The narrator needs to recall a past event that explains the behavior of a character. Or the memory can impose itself on one of the characters, through a sensation.
Going back can maintain suspense: the author first shows the consequences of an action, then goes back in the chronology to recount the circumstances. This process is frequently used in detective novels.
A transition sentence makes it possible to bring back the past, & write essay today either because the character makes an effort of memory, or because the past is imposed on him.
A concluding sentence can take the reader back to the original chronology of the story.
Ex .: Today, times have changed: I grew up …
The narrator’s omniscient provides the reader with information that the characters in the story are ignorant and arousing the reader’s curiosity.
Ex .: Valentine did not yet know that this man was going to transform his life.
The future of a character is evoked by the omniscient narrator who gives the reader information that the characters of the story are unaware, or by one of the characters that project into the future, a feeling, or made a prophecy.
Ex .: It would therefore be my turn to be deleted.
The internal narrator tells the story he lived when he was younger. He knows the sequence of events and can therefore anticipate (means of creating suspense).
Ex: It was only later, when I saw my old friend again… that I could understand his attitude….
1- The ellipse.
The ellipse consists of ignoring certain episodes of the story. It is used in several cases. As some moments are of no particular interest, the narrator chooses not to mention them.
Sometimes the episodes should not be revealed, because the narrator wants to keep them a secret to maintain the suspense or because he wants to forget them. It also happens that the narrator is unable to recount a scene in the story, because he was absent or because he does not remember it.
The ellipse can be indicated by a short sentence which explains its duration, short (an hour passed, the next day…) or longer (three years later).
- The narrator can also intervene directly and indicate that he is ignoring this episode.
Ex: Here, we ask permission to pass, without saying a word, over a period of three years.
2- The dilation.
Dilation consists of stretching real-time, as in cinematic slow motion. It is the opposite of the ellipse. The narrator uses it because it is a key moment or to arouse feelings, emotions in the reader. The expansion also allows an action to be broken down.
3- The summary
The summary consists of condensing an episode of the story into a few lines because it is less interesting than others.
It is the pronoun " he " or " she " which is privileged to tell the actions of the character. The narrator is not a character in the story. Example: “Denise had come on foot (…) She was holding hands (…)”

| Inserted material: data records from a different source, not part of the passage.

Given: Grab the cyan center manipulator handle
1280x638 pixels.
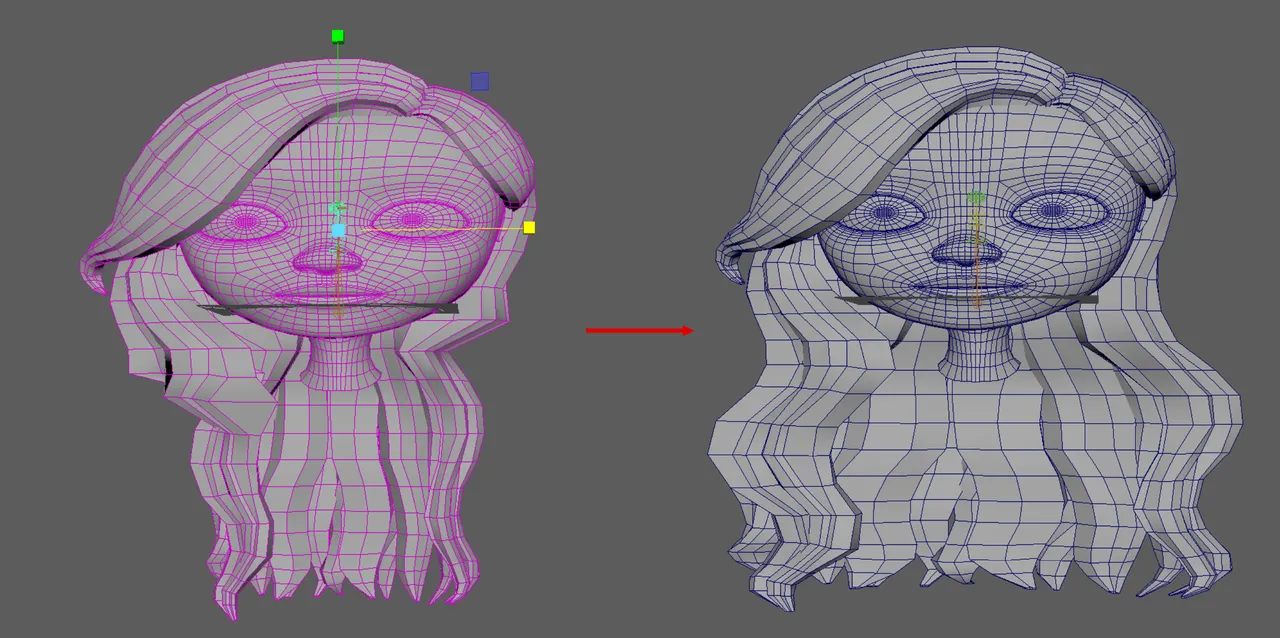Looking at the screenshot, I should (339, 229).
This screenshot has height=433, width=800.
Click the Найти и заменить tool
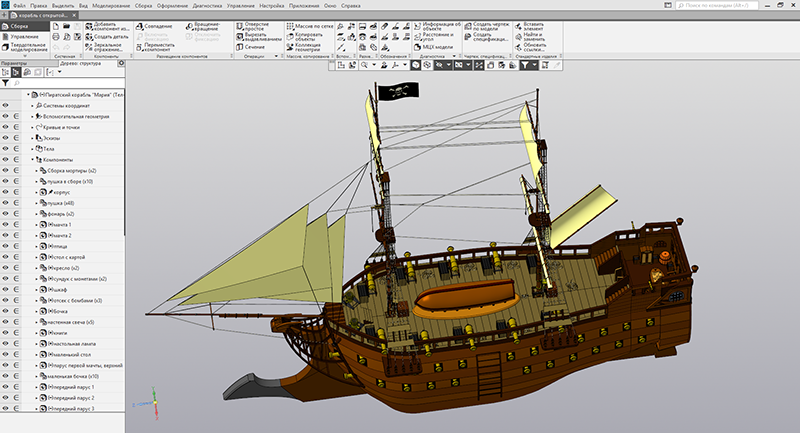pos(517,36)
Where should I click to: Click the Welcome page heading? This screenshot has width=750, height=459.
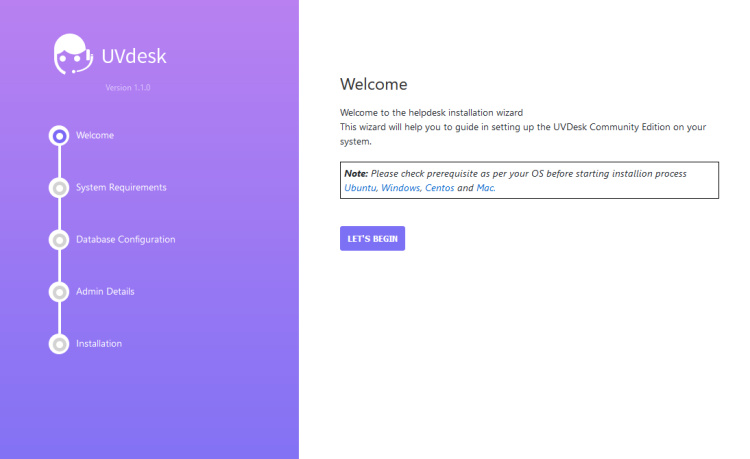click(373, 84)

The internal narrator merges with a character in the story and chooses to tell this story through his eyes. The narrator only knows facts that he has seen, understood, or heard said. This point of view (or perspective or focus ) is called internal or subjective.

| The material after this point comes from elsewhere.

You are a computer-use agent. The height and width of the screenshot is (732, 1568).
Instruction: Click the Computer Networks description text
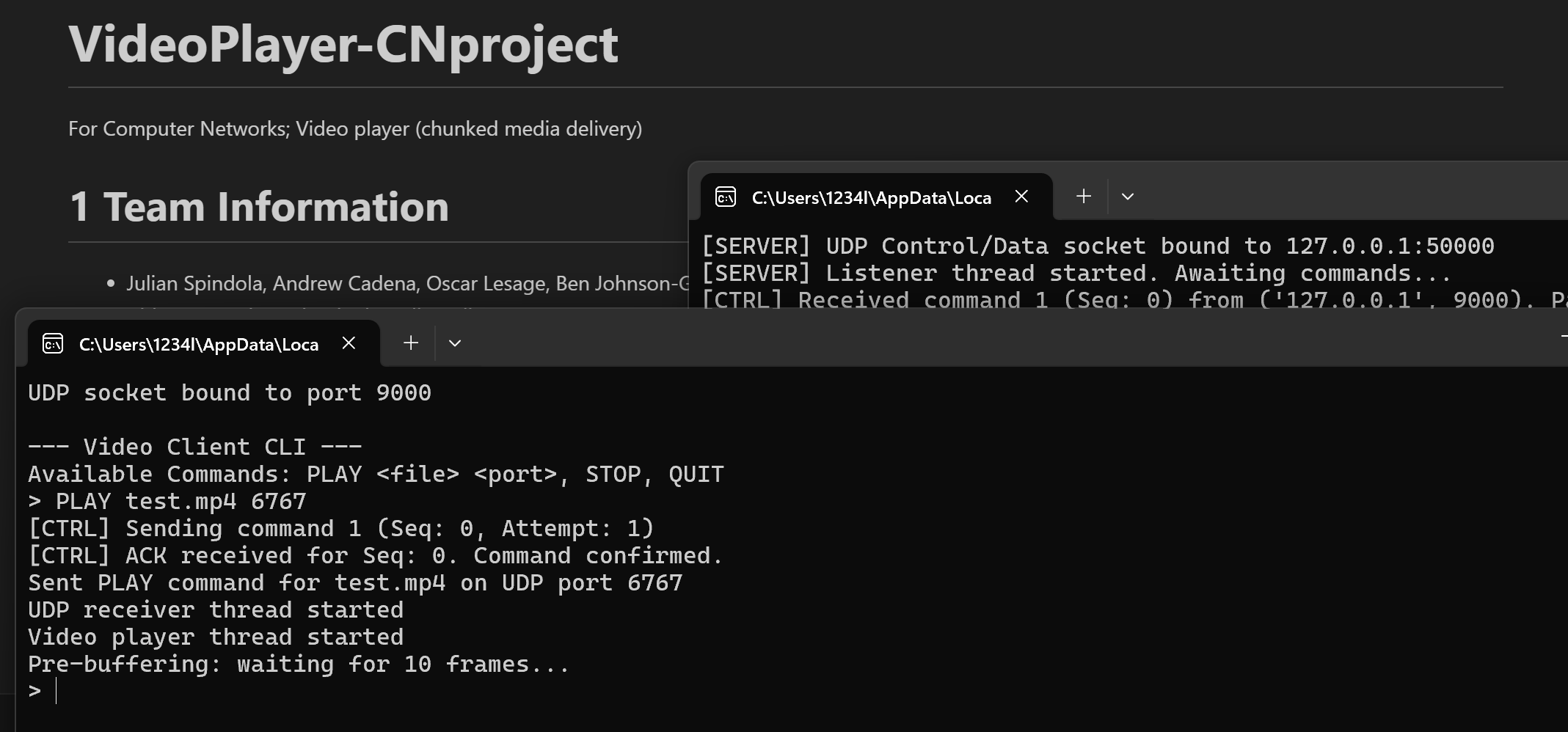point(355,129)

The external narrator can choose between several techniques a - He can choose to privilege the point of view of a character. He sees through her gaze and slips into her thoughts, it’s always the internal point of view.
He can also know everything about the places, facts, and actions of the characters (including what they do not know). He is likely to slip into the skin of each of his characters, throughout the text. We speak, in this case, of an omniscient point of view or zero focus.
Sometimes, he chooses to describe the characters and places from outside, as a simple observer. He sticks to appearances. He never penetrates the thoughts of his characters. The point of view is therefore external.